Another impulse toward the formation of an opera company was the practice of touring prima donnas to sing operatic pieces accompanied by a local chorus assembled for the occasion. Miscellaneous musical entertainments of the time also included scenes, songs, and choruses from operas, in addition to tableaux (a representation of a scene by a person or group posing silently and motionlessly in appropriate costume).

The Operatic Society, once established, produced Gilbert and Sullivan works and other light operas throughout its history. Strong public support for this organization continued undiminished for many years, as expressed in this 1887 article:

Within the last five years Winnipeg has boasted a number of musical organizations which were, for a city of its size, really a credit, but, strange to say, all, with one exception, have been comparatively short-lived. The Operatic Society is now in its fourth season and in a more prosperous condition than ever. Only those familiar with the work involved in the preparation of an opera can realize the immensity of the undertaking. Our amateurs have in the past overcome many obstacles and succeeded in producing several operas in a most creditable manner, and, having attended a recent rehearsal, we are confident that in the coming performances of the “Chimes of Normandy” on the 8th, 9th and 10th inst., the society will sustain its reputation. The public in the past have shown its appreciation of these undertakings, and there is little doubt but that large houses will be the rule at the forthcoming performances. [14]

Announcement in the Manitoba Free Press, 7 June, 1880.

The Society revived The Chimes of Normandy early in 1908 following an earlier successful presentation:

“The Chimes of Normandy,” as presented by the Winnipeg Opera Company last winter, was unquestionably the most successful amateur operatic performance ever given in this city, and during the nine performances given of it at that time the interest never decreased, in fact, the audiences grew larger and larger, and it is still the talk of the town. [15]

The Chimes Opera Company, a group of “clever young amateurs,” was formed in December 1908. Clearly the group’s name was chosen to capitalize on the public’s insatiable fondness for the operetta The Chimes of Normandy. A newspaper account of its organization indulged in some uninhibited civic bragging:

It is perhaps not a too superlative boast to claim for Winnipeg a larger number of active amateurs than any other city in Canada—at least there are few cities which beat us. We have the makings of a first-class orchestra society, with 200 carefully selected, well-trained voices, the Chimes Opera Company and amateur dramatic clubs galore. What Canadian city can beat that? [16]

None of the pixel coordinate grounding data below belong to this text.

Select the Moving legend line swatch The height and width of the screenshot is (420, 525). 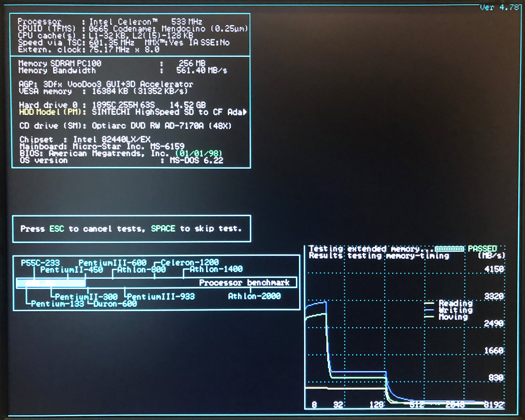click(429, 317)
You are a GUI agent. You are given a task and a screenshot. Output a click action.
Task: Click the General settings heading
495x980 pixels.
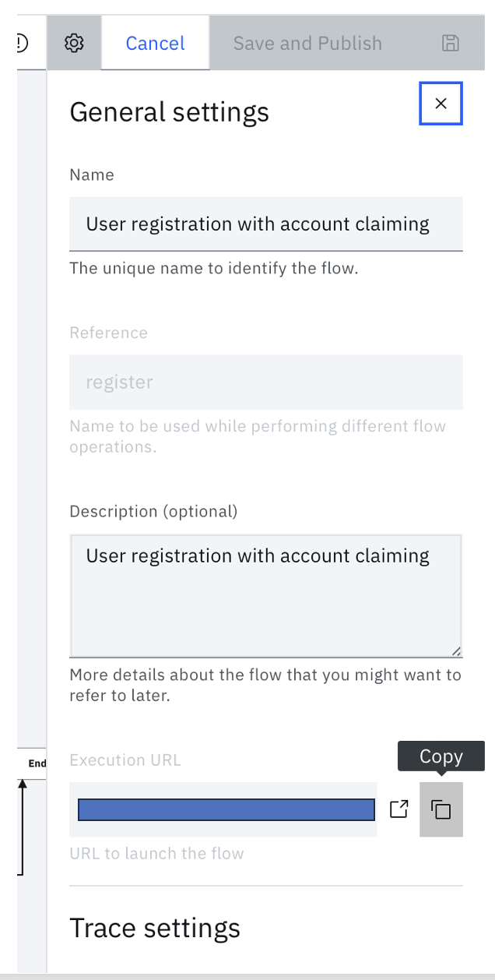pyautogui.click(x=170, y=112)
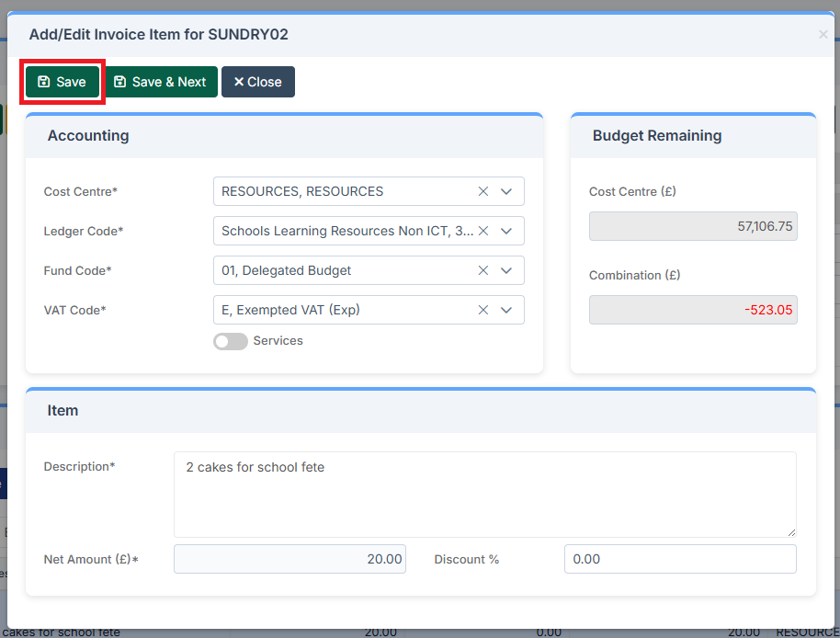The width and height of the screenshot is (840, 638).
Task: Click the Combination budget remaining field
Action: point(693,310)
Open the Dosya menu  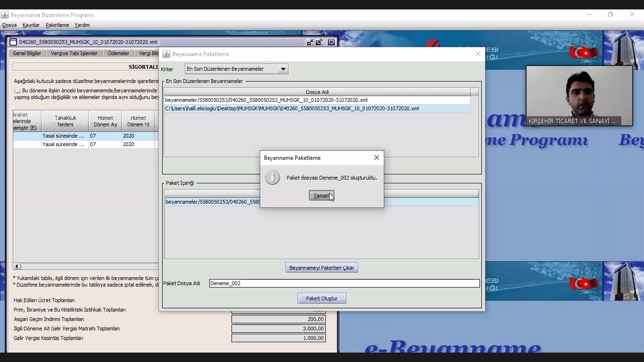(9, 25)
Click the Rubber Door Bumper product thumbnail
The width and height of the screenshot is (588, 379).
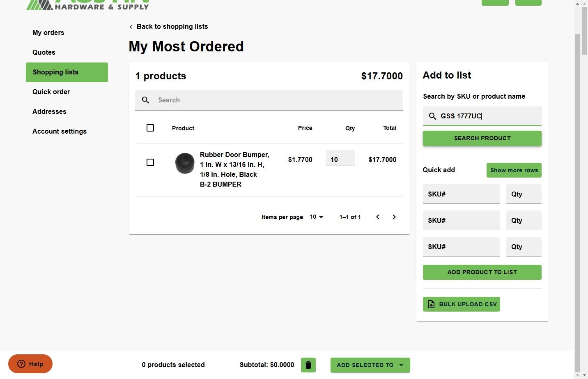pos(185,163)
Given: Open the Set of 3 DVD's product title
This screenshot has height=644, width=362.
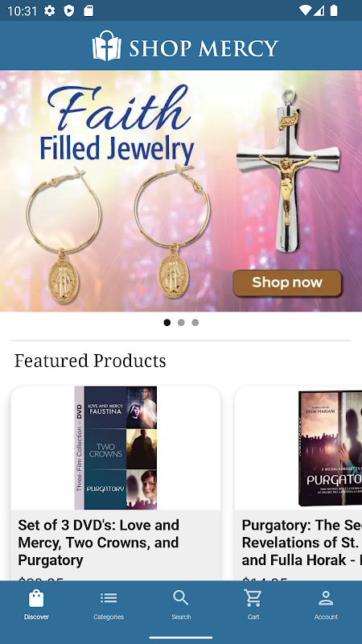Looking at the screenshot, I should pyautogui.click(x=98, y=543).
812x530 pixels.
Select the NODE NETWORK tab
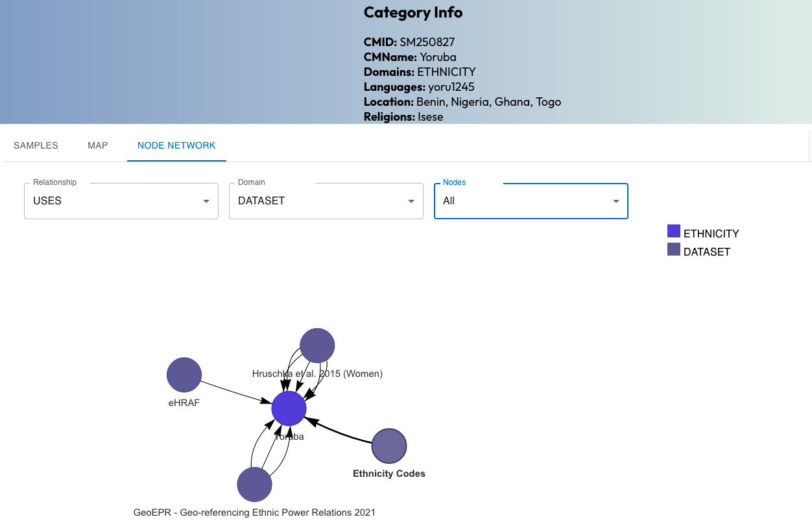[176, 145]
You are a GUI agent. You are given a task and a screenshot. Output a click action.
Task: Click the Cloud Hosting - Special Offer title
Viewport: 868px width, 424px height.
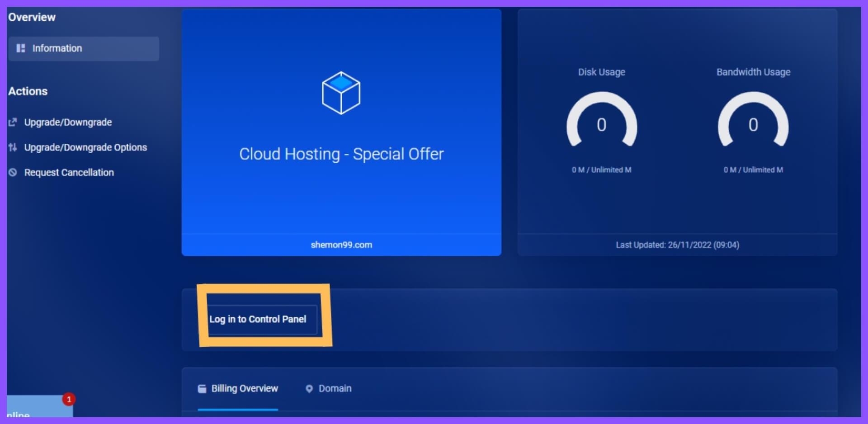tap(341, 154)
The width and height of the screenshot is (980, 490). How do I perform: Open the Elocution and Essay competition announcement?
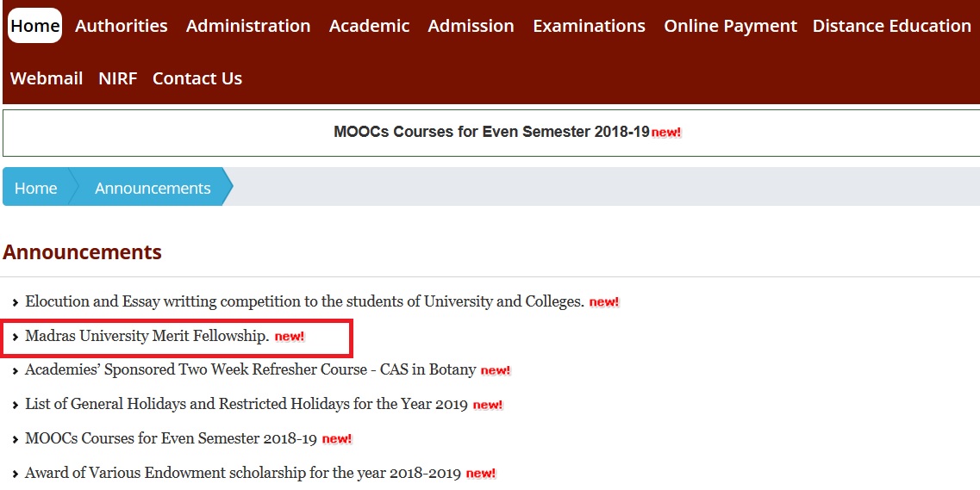coord(304,301)
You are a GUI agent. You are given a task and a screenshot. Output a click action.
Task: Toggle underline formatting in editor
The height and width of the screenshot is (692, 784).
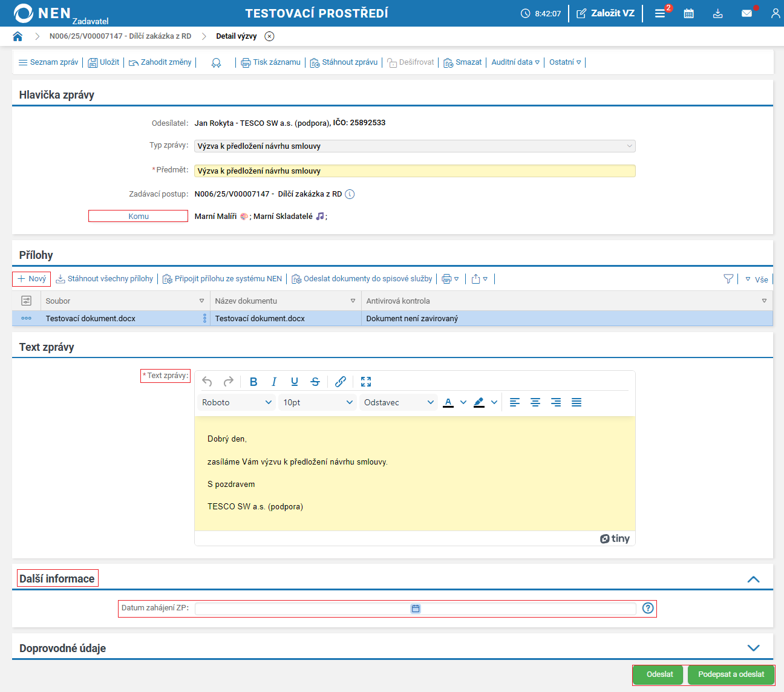[295, 382]
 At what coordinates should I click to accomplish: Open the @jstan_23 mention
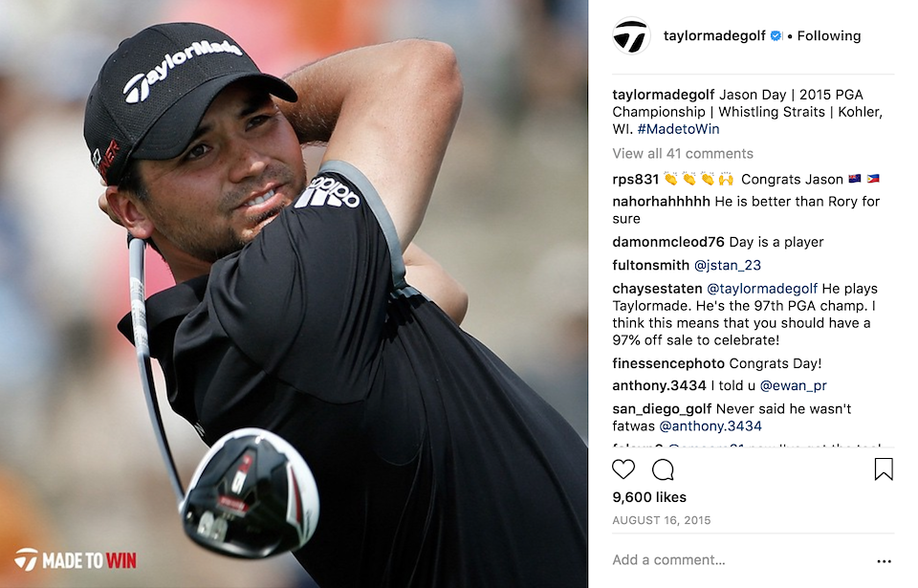pyautogui.click(x=728, y=265)
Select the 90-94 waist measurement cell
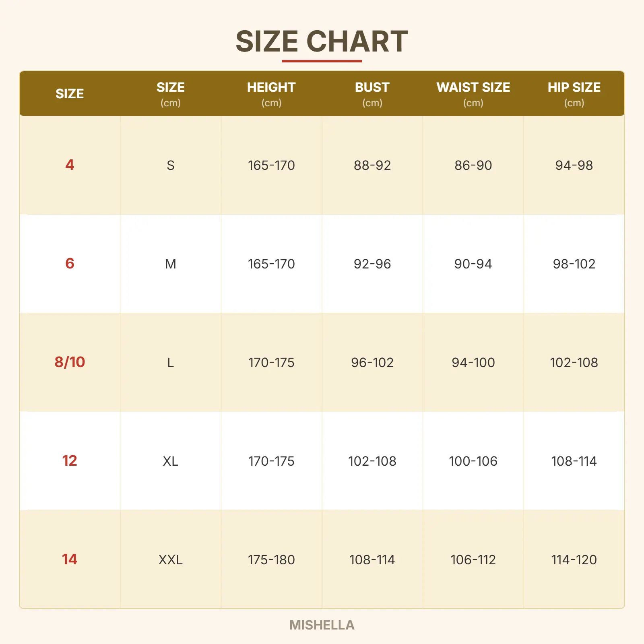 [x=473, y=264]
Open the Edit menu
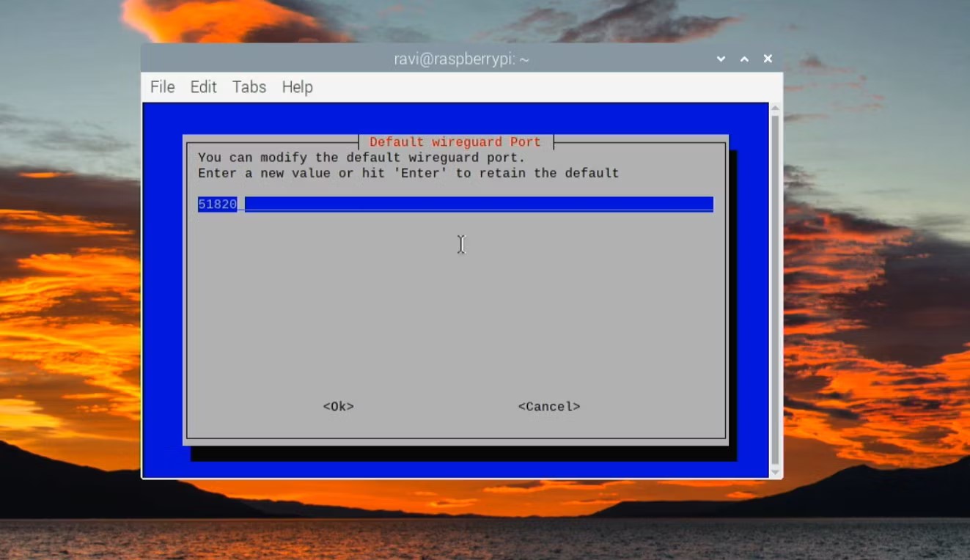The width and height of the screenshot is (970, 560). 203,86
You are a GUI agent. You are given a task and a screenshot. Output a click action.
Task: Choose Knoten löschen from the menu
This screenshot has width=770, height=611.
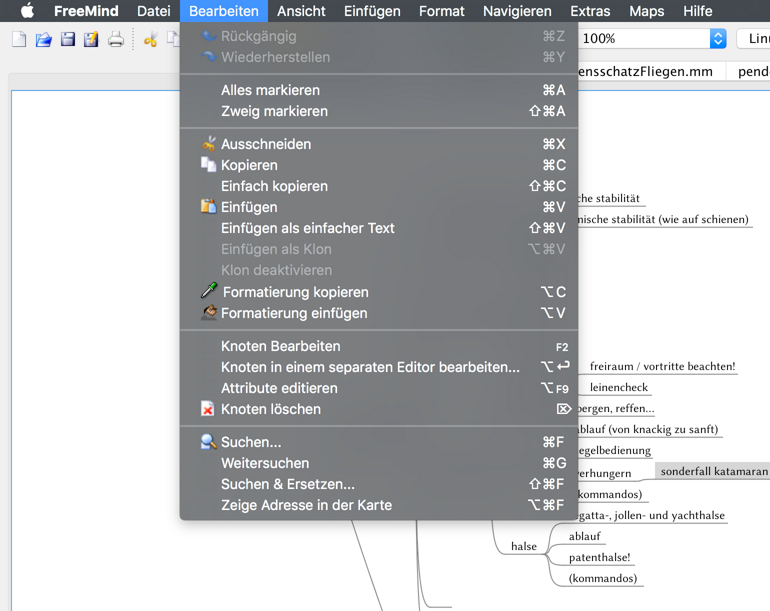coord(270,409)
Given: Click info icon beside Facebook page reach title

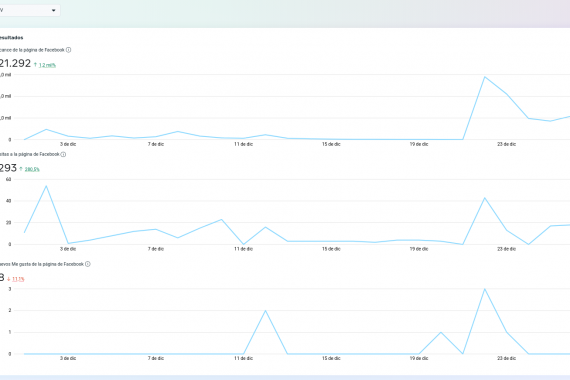Looking at the screenshot, I should (x=68, y=50).
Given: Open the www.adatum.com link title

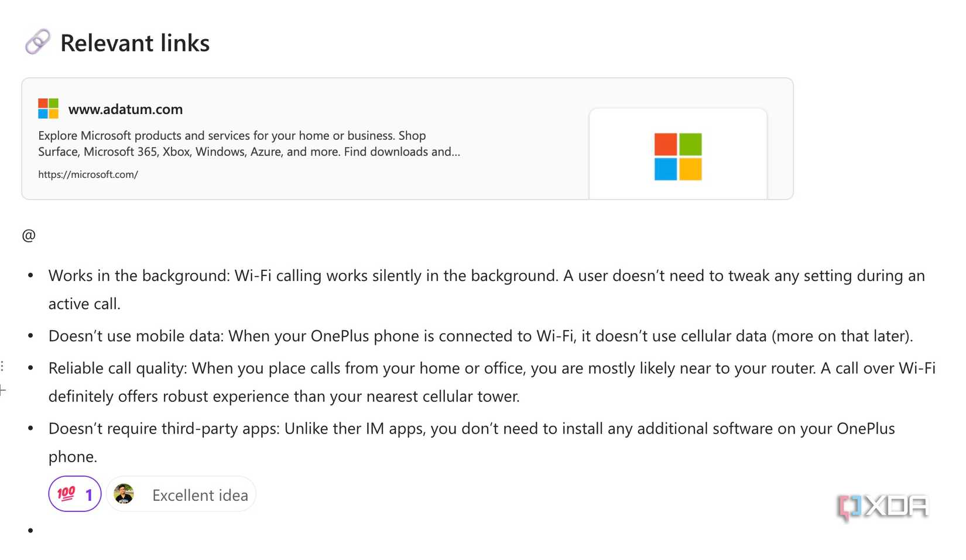Looking at the screenshot, I should point(125,109).
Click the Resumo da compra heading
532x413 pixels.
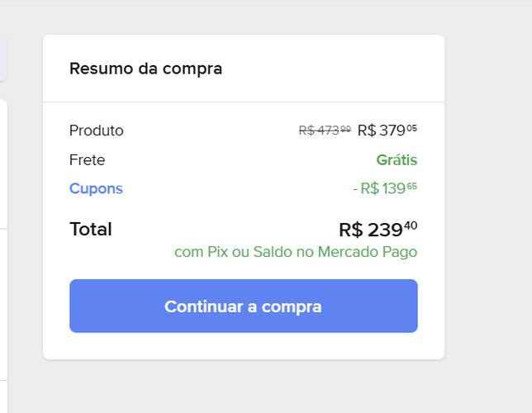click(x=145, y=69)
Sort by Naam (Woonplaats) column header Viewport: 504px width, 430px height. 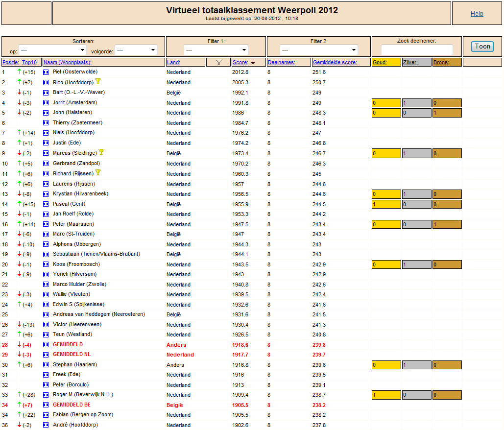(x=68, y=62)
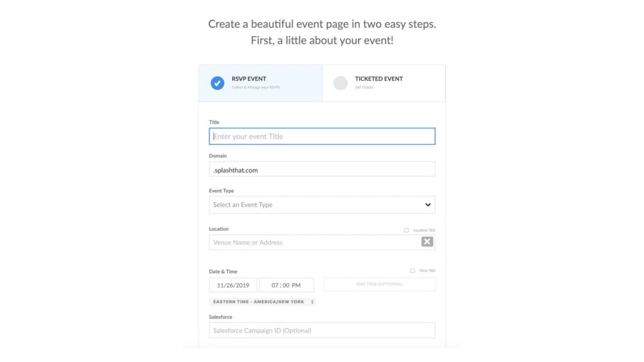The image size is (644, 362).
Task: Switch to the Ticketed Event tab
Action: coord(383,83)
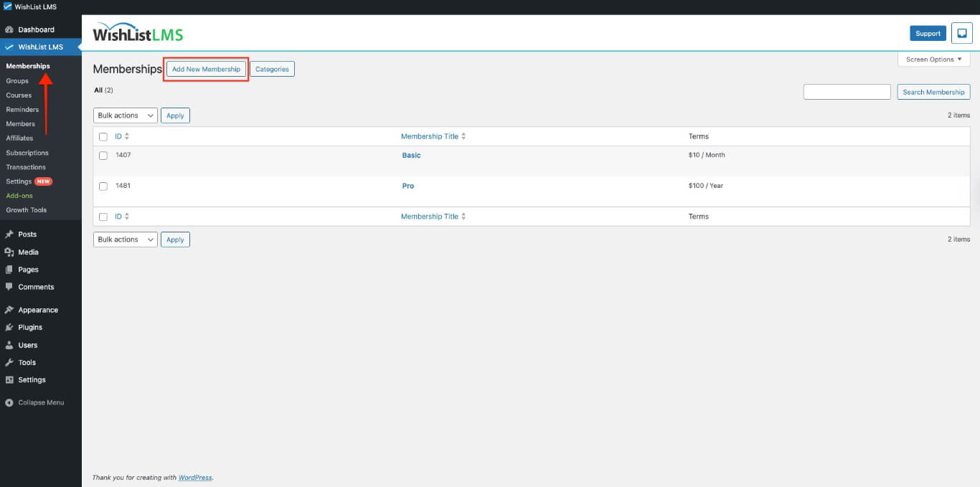The image size is (980, 487).
Task: Click inside the membership search field
Action: click(847, 91)
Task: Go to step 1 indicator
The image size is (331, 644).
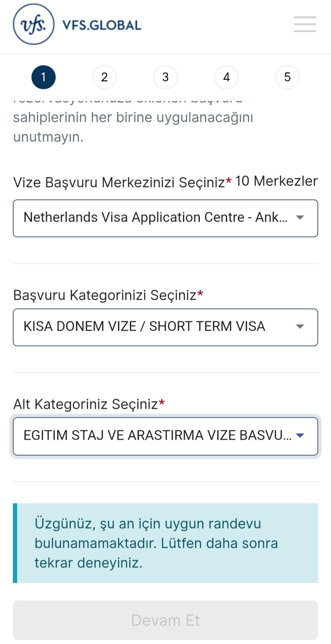Action: click(44, 77)
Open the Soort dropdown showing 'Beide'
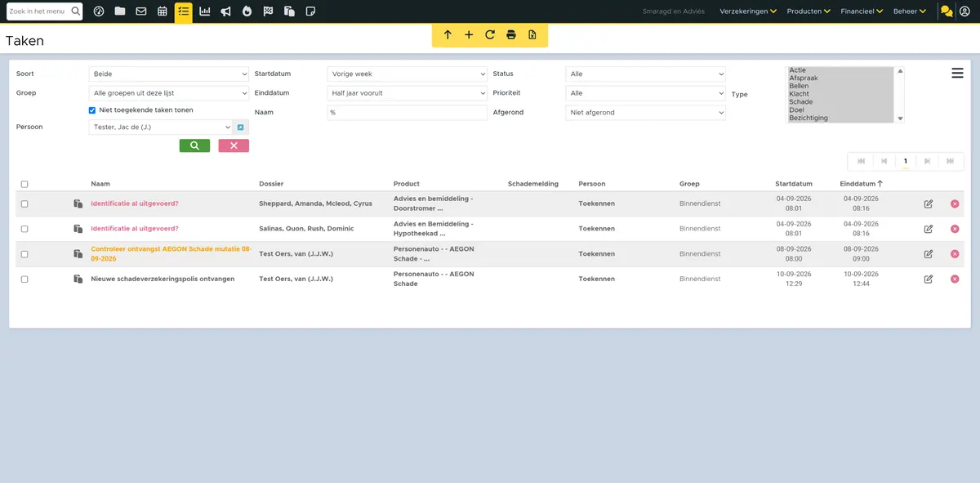The height and width of the screenshot is (483, 980). (x=168, y=74)
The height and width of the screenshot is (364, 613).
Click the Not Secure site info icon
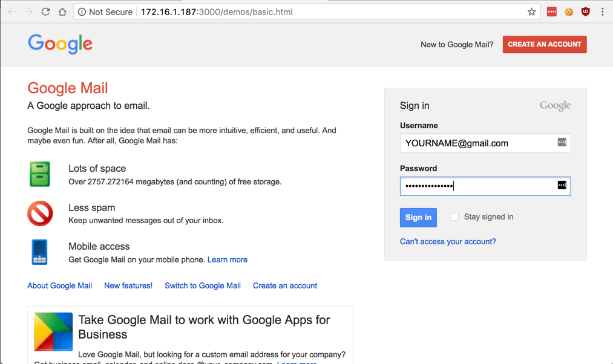coord(82,11)
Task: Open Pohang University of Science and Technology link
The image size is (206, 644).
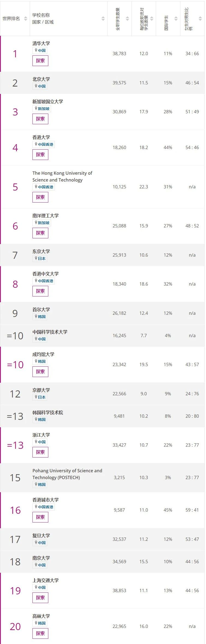Action: (x=67, y=474)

The musical public’s enthusiasm for opera demanded the erection of buildings suitable for the performance of large-scale musical works. Victoria Hall, later renamed the Winnipeg Theatre and Opera House, opened in 1883. The Princess Opera House, an imposing edifice at the corner of Ross and Princess streets, was inaugurated on 14 May 1883 with a performance of Flotow’s Martha by the visiting Grand English Opera Company. The company also offered ten other operas, including the ever-popular The Chimes of Normandy, before leaving the city. The building and its furnishings cost about $75,000; it had a seating capacity of 1,378, including 278 Huntington plush chairs in the orchestra, plus eight private boxes. This building was home to the Operatic Society until it was destroyed by fire in 1899.

In 1890 a charter of incorporation was granted to the Winnipeg Grand Opera House Company in connection with a proposed building. After a long delay, the building opened on 24 December 1908 with a production of Belasco’s The Rose of the Rancho. The pretentious title of the building did not indicate the actual use or suitability of the structure for major operas. It is more likely that small-scale operettas, like the opening production, were performed there. It was also used by touring acting companies.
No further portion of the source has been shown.